:: DATASET EXTRACT ::
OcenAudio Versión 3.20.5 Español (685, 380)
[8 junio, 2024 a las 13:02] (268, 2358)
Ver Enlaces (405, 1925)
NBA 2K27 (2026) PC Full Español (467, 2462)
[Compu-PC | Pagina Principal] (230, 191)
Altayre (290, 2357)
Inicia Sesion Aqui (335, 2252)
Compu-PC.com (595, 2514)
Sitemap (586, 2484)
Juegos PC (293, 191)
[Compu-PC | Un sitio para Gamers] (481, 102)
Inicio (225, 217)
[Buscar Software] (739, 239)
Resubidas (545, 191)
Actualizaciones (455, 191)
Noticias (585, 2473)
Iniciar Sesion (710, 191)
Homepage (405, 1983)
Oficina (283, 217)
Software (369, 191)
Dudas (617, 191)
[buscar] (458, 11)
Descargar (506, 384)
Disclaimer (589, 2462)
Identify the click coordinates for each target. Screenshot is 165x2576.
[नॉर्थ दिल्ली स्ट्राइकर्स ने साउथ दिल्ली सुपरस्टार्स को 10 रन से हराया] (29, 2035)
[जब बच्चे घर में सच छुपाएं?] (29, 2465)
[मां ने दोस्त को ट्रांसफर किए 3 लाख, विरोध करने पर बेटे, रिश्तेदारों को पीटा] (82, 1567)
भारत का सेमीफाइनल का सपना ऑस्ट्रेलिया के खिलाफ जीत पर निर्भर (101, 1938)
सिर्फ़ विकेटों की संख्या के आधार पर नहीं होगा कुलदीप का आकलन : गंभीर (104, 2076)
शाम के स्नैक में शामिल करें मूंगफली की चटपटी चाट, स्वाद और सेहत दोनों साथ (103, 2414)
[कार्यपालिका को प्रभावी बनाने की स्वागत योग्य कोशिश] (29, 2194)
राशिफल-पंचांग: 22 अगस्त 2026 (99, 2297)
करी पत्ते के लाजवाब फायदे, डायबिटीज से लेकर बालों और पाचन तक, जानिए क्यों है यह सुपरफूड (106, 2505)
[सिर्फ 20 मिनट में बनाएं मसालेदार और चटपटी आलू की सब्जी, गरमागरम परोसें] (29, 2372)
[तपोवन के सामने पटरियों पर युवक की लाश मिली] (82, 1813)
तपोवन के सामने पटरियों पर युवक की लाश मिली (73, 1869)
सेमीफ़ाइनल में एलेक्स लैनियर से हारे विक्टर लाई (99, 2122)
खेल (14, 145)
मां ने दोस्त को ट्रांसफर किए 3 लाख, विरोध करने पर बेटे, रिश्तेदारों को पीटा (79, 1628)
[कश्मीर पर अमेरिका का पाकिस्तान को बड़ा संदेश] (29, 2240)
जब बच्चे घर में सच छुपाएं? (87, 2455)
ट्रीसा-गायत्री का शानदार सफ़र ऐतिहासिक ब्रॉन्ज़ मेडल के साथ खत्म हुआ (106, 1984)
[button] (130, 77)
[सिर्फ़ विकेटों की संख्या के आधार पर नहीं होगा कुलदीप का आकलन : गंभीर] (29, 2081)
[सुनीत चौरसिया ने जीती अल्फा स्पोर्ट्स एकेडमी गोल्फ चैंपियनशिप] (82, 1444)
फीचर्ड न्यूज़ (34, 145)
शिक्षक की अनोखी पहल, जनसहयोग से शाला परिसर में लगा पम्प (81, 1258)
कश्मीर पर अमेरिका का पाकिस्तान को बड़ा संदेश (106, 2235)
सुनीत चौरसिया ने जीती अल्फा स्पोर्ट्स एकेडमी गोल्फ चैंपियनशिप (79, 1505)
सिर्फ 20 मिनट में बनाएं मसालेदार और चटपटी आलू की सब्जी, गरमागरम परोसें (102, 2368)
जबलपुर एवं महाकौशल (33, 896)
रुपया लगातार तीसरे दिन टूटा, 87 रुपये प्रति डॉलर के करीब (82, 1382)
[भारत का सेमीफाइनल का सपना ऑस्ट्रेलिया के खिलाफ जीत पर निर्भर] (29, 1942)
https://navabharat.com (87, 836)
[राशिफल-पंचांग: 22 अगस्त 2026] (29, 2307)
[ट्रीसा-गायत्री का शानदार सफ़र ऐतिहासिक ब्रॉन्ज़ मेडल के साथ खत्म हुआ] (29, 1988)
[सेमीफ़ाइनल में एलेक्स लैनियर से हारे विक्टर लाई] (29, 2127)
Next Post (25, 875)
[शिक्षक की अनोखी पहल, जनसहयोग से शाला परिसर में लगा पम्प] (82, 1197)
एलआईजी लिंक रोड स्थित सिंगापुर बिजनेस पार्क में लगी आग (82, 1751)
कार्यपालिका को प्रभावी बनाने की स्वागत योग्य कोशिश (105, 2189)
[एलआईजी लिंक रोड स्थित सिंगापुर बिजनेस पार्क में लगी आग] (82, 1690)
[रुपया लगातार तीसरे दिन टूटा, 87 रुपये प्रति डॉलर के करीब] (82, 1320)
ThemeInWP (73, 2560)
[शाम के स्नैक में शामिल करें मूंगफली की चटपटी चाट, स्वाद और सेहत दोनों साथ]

:: TASK OBJECTIVE ::
Word for word, every record must be given again.

:: ANSWER TO THIS TASK ::
OcenAudio Versión 3.20.5 Español (685, 380)
[8 junio, 2024 a las 13:02] (268, 2358)
Ver Enlaces (405, 1925)
NBA 2K27 (2026) PC Full Español (467, 2462)
[Compu-PC | Pagina Principal] (230, 191)
Altayre (290, 2357)
Inicia Sesion Aqui (335, 2252)
Compu-PC.com (595, 2514)
Sitemap (586, 2484)
Juegos PC (293, 191)
[Compu-PC | Un sitio para Gamers] (481, 102)
Inicio (225, 217)
[Buscar Software] (739, 239)
Resubidas (545, 191)
Actualizaciones (455, 191)
Noticias (585, 2473)
Iniciar Sesion (710, 191)
Homepage (405, 1983)
Oficina (283, 217)
Software (369, 191)
Dudas (617, 191)
[buscar] (458, 11)
Descargar (506, 384)
Disclaimer (589, 2462)
Identify the click coordinates for each target. Screenshot is 165x2576.
[नॉर्थ दिल्ली स्ट्राइकर्स ने साउथ दिल्ली सुपरस्टार्स को 10 रन से हराया] (29, 2035)
[जब बच्चे घर में सच छुपाएं?] (29, 2465)
[मां ने दोस्त को ट्रांसफर किए 3 लाख, विरोध करने पर बेटे, रिश्तेदारों को पीटा] (82, 1567)
भारत का सेमीफाइनल का सपना ऑस्ट्रेलिया के खिलाफ जीत पर निर्भर (101, 1938)
सिर्फ़ विकेटों की संख्या के आधार पर नहीं होगा कुलदीप का आकलन : गंभीर (104, 2076)
शाम के स्नैक में शामिल करें मूंगफली की चटपटी चाट, स्वाद और सेहत दोनों साथ (103, 2414)
[कार्यपालिका को प्रभावी बनाने की स्वागत योग्य कोशिश] (29, 2194)
राशिफल-पंचांग: 22 अगस्त 2026 (99, 2297)
करी पत्ते के लाजवाब फायदे, डायबिटीज से लेकर बालों और पाचन तक, जानिए क्यों है यह सुपरफूड (106, 2505)
[सिर्फ 20 मिनट में बनाएं मसालेदार और चटपटी आलू की सब्जी, गरमागरम परोसें] (29, 2372)
[तपोवन के सामने पटरियों पर युवक की लाश मिली] (82, 1813)
तपोवन के सामने पटरियों पर युवक की लाश मिली (73, 1869)
सेमीफ़ाइनल में एलेक्स लैनियर से हारे विक्टर लाई (99, 2122)
खेल (14, 145)
मां ने दोस्त को ट्रांसफर किए 3 लाख, विरोध करने पर बेटे, रिश्तेदारों को पीटा (79, 1628)
[कश्मीर पर अमेरिका का पाकिस्तान को बड़ा संदेश] (29, 2240)
जब बच्चे घर में सच छुपाएं? (87, 2455)
ट्रीसा-गायत्री का शानदार सफ़र ऐतिहासिक ब्रॉन्ज़ मेडल के साथ खत्म हुआ (106, 1984)
[button] (130, 77)
[सिर्फ़ विकेटों की संख्या के आधार पर नहीं होगा कुलदीप का आकलन : गंभीर] (29, 2081)
[सुनीत चौरसिया ने जीती अल्फा स्पोर्ट्स एकेडमी गोल्फ चैंपियनशिप] (82, 1444)
फीचर्ड न्यूज़ (34, 145)
शिक्षक की अनोखी पहल, जनसहयोग से शाला परिसर में लगा पम्प (81, 1258)
कश्मीर पर अमेरिका का पाकिस्तान को बड़ा संदेश (106, 2235)
सुनीत चौरसिया ने जीती अल्फा स्पोर्ट्स एकेडमी गोल्फ चैंपियनशिप (79, 1505)
सिर्फ 20 मिनट में बनाएं मसालेदार और चटपटी आलू की सब्जी, गरमागरम परोसें (102, 2368)
जबलपुर एवं महाकौशल (33, 896)
रुपया लगातार तीसरे दिन टूटा, 87 रुपये प्रति डॉलर के करीब (82, 1382)
[भारत का सेमीफाइनल का सपना ऑस्ट्रेलिया के खिलाफ जीत पर निर्भर] (29, 1942)
https://navabharat.com (87, 836)
[राशिफल-पंचांग: 22 अगस्त 2026] (29, 2307)
[ट्रीसा-गायत्री का शानदार सफ़र ऐतिहासिक ब्रॉन्ज़ मेडल के साथ खत्म हुआ] (29, 1988)
[सेमीफ़ाइनल में एलेक्स लैनियर से हारे विक्टर लाई] (29, 2127)
Next Post (25, 875)
[शिक्षक की अनोखी पहल, जनसहयोग से शाला परिसर में लगा पम्प] (82, 1197)
एलआईजी लिंक रोड स्थित सिंगापुर बिजनेस पार्क में लगी आग (82, 1751)
कार्यपालिका को प्रभावी बनाने की स्वागत योग्य कोशिश (105, 2189)
[एलआईजी लिंक रोड स्थित सिंगापुर बिजनेस पार्क में लगी आग] (82, 1690)
[रुपया लगातार तीसरे दिन टूटा, 87 रुपये प्रति डॉलर के करीब] (82, 1320)
ThemeInWP (73, 2560)
[शाम के स्नैक में शामिल करें मूंगफली की चटपटी चाट, स्वाद और सेहत दोनों साथ]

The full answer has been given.